Precise relative ion abundances from Fourier transform ion cyclotron resonance magnitude-mode mass spectra.

The area under a correctly phased absorption-mode spectral peak is a direct measure of the number of oscillators (ions, spins, molecules) in Fourier transform spectrometry (ion cyclotron resonance, magnetic resonance, interferometry absorbance).

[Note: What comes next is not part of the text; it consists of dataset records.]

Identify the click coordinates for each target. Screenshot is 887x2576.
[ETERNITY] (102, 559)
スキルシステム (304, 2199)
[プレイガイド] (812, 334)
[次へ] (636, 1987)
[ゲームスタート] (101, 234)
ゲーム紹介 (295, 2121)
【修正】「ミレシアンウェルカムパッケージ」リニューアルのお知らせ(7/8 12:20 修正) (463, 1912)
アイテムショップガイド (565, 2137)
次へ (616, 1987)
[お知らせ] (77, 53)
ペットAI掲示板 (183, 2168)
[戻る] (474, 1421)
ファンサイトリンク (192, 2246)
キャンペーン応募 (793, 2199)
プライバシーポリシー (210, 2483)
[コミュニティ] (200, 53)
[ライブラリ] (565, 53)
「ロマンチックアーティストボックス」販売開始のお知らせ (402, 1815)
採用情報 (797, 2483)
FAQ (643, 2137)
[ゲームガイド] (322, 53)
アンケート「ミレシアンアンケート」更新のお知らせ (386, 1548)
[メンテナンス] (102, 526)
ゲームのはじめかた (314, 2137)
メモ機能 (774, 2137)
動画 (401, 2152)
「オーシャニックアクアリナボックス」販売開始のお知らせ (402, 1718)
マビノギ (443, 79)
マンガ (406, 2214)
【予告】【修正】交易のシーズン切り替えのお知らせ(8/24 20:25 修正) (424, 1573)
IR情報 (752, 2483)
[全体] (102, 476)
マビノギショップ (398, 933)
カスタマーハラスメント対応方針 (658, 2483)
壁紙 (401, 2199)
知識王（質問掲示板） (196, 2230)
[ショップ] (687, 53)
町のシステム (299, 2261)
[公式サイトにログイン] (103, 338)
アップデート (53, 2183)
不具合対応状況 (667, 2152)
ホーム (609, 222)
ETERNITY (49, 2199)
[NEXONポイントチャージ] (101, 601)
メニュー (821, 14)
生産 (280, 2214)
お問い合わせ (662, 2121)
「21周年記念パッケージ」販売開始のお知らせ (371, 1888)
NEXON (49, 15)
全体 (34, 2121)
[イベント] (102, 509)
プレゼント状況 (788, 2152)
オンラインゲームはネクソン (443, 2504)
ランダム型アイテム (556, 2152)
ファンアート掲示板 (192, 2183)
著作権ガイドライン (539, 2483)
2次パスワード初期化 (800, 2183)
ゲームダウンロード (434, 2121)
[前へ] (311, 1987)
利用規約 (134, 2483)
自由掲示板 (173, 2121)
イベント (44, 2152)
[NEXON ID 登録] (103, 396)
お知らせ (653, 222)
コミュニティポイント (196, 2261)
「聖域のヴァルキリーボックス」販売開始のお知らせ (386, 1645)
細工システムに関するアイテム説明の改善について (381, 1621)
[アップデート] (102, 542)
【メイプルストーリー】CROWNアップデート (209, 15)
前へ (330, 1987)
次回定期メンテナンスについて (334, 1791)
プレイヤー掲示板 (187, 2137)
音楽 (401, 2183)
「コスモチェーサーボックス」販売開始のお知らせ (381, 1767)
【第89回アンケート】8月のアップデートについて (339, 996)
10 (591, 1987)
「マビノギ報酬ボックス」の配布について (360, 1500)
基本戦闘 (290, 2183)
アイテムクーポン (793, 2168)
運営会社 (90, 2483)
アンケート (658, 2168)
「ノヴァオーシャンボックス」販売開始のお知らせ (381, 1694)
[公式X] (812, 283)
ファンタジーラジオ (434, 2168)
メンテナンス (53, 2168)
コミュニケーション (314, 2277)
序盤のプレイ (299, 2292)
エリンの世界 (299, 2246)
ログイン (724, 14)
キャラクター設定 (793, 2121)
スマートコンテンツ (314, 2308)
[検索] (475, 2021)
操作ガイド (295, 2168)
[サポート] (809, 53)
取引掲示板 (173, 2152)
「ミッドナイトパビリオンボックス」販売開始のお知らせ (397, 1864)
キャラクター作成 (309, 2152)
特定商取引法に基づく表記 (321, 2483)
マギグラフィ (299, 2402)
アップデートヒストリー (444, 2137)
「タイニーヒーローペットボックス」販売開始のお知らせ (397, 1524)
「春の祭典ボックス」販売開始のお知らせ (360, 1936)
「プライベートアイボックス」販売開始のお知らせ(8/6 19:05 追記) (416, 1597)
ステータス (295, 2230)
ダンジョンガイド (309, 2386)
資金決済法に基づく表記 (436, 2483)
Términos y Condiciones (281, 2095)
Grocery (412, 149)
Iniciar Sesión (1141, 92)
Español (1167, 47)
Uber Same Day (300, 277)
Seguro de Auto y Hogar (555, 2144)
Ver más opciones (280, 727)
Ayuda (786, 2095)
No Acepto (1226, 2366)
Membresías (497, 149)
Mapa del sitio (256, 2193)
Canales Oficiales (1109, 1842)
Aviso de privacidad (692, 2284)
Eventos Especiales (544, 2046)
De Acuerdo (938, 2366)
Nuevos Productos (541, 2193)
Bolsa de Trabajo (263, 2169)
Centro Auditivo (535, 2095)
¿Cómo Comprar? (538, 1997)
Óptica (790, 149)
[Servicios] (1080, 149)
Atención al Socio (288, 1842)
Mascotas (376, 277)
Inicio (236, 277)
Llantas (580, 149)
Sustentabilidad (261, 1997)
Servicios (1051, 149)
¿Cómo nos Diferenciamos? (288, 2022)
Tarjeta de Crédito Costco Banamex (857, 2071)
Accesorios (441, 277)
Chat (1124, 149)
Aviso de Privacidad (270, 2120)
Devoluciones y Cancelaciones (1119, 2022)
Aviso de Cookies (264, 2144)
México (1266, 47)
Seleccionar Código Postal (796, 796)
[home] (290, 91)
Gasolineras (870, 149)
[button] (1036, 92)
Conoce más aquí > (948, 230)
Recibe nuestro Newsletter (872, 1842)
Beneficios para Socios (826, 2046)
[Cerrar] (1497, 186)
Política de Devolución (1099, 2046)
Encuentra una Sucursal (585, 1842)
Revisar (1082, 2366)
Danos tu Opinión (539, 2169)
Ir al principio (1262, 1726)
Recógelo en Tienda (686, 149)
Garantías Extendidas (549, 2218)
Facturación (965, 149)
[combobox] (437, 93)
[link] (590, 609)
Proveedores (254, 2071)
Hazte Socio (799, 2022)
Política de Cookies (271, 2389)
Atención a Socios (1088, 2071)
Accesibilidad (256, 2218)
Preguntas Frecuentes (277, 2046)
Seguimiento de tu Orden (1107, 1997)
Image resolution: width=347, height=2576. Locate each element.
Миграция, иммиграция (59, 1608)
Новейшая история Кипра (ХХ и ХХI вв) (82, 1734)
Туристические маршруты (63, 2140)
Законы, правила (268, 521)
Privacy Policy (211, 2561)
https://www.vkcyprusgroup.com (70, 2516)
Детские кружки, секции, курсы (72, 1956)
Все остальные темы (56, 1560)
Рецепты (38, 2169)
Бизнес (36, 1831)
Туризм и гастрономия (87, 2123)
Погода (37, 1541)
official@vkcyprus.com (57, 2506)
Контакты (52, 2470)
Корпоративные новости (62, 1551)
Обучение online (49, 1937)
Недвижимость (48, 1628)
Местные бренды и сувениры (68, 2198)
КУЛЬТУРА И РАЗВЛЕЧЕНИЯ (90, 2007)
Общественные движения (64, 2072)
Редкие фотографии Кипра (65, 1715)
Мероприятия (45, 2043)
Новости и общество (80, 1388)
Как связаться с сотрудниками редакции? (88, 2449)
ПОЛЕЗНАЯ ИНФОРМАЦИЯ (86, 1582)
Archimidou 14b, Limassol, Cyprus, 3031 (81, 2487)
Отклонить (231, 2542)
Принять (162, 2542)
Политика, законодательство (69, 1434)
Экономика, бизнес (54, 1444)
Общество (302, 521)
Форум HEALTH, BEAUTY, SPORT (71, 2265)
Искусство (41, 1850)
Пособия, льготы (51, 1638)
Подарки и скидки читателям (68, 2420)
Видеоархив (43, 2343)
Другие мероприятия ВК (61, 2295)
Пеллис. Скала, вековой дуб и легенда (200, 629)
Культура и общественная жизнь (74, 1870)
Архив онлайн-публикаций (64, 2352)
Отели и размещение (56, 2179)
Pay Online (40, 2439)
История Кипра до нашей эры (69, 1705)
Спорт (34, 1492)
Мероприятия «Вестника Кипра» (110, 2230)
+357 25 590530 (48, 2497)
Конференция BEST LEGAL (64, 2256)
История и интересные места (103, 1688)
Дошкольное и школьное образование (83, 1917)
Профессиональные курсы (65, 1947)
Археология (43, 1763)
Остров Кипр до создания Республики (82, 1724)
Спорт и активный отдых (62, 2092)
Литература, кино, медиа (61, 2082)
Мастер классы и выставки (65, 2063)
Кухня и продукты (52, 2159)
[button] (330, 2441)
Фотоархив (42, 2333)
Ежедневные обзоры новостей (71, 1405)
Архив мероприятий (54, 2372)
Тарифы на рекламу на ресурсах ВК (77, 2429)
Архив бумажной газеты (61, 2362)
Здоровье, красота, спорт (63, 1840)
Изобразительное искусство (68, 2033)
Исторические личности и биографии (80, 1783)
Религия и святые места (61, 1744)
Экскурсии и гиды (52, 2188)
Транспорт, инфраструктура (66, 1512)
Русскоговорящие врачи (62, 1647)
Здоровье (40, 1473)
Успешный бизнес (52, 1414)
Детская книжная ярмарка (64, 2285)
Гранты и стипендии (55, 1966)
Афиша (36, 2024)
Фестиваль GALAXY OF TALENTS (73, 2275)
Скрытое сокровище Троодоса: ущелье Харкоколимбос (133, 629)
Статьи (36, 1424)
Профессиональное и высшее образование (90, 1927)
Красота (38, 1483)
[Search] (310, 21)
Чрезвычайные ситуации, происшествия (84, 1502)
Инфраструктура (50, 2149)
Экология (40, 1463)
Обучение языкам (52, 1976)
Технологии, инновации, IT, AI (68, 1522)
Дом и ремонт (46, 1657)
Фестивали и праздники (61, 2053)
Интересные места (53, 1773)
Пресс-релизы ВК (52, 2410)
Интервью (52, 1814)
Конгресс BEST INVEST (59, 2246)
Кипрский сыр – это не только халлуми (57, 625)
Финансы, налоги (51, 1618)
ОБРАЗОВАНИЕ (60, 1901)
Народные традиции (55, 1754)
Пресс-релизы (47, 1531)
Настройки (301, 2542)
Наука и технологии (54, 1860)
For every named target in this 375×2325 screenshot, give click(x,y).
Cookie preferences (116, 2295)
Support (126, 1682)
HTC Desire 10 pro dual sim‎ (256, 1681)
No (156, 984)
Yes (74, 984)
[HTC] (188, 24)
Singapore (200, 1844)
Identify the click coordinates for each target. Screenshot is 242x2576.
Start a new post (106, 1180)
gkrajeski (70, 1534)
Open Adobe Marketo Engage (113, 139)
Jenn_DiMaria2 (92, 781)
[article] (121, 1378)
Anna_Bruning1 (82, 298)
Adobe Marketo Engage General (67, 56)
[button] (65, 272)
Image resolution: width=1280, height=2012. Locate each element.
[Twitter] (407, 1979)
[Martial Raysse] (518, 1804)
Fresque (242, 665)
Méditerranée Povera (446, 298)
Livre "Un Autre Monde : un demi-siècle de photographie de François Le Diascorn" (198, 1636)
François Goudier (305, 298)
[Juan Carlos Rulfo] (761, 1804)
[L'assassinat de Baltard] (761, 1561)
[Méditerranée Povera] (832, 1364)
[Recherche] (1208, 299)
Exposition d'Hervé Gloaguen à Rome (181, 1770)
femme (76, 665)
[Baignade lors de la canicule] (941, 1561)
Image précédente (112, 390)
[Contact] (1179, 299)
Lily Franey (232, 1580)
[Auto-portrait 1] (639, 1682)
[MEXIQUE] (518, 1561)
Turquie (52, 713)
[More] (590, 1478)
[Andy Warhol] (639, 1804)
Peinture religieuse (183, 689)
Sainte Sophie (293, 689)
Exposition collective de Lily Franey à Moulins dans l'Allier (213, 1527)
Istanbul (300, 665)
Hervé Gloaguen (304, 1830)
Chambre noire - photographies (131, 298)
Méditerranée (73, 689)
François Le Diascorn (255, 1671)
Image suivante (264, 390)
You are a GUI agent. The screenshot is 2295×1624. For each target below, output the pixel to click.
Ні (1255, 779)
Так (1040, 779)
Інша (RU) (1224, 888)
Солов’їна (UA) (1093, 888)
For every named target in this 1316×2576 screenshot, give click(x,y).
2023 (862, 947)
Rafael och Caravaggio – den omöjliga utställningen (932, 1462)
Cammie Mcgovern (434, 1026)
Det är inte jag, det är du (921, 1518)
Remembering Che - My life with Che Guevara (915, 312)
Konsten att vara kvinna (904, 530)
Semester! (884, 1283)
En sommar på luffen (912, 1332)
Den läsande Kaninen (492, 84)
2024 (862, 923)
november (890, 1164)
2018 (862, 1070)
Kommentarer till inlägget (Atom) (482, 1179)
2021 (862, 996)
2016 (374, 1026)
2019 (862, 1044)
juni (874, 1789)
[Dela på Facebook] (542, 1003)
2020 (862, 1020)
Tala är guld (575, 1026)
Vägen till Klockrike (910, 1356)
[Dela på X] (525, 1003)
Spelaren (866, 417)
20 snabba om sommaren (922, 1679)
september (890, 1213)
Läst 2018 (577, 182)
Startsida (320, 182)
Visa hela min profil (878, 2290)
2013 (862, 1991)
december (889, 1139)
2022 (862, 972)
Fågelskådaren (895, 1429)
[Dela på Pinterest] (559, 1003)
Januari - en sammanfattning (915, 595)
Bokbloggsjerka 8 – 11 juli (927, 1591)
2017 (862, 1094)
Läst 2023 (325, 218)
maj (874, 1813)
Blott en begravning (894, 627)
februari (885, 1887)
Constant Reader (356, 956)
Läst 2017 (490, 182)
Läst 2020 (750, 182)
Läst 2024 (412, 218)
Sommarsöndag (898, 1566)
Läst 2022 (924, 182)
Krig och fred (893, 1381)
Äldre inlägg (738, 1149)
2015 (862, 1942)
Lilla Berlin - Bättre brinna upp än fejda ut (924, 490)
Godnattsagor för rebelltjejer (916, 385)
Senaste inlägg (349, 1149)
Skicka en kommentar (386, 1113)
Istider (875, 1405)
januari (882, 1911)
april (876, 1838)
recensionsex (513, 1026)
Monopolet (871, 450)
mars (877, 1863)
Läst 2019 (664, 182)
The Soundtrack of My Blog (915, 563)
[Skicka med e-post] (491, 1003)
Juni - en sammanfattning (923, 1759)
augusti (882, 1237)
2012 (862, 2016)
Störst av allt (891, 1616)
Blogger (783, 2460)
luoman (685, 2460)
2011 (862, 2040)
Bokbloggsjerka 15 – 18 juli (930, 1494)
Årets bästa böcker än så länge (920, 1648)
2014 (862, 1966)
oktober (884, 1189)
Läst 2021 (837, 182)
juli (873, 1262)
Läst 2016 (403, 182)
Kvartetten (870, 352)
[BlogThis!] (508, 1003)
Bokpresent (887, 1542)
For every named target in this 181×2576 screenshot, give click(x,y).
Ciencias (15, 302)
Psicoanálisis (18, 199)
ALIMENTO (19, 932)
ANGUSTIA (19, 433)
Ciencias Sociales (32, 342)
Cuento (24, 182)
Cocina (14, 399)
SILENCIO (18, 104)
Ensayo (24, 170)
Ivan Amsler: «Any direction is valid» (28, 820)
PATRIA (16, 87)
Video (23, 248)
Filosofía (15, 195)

However, phase correction can prove difficult when (as in broad-band Fourier transform ion cyclotron resonance (FT/ICR] detection is considerably time-delayed after excitation. In the absence of noise, Huang, Rempel, and Gross showed that a "complex area" method yields the correct absorption-mode peak area, for an unphased noiseless spectrum. In this paper, we show that the number of oscillators may also be obtained from a least-squares fit to a magnitude-mode (i.e., phase-independent) spectrum. In the presence of noise and in the absence of peak overlap, the magnitude-mode method offers precision superior to that based on magnitude-mode peak height, "complex area", or even direct digital integration of a correctly phased absorption-mode peak, as demonstrated by both theoretical derivation and experimental FT/ICR results. The present method thus appears to offer the best available determination of the relative abundances of ions of different mass-to-charge ratio in FT/ICR mass spectrometry.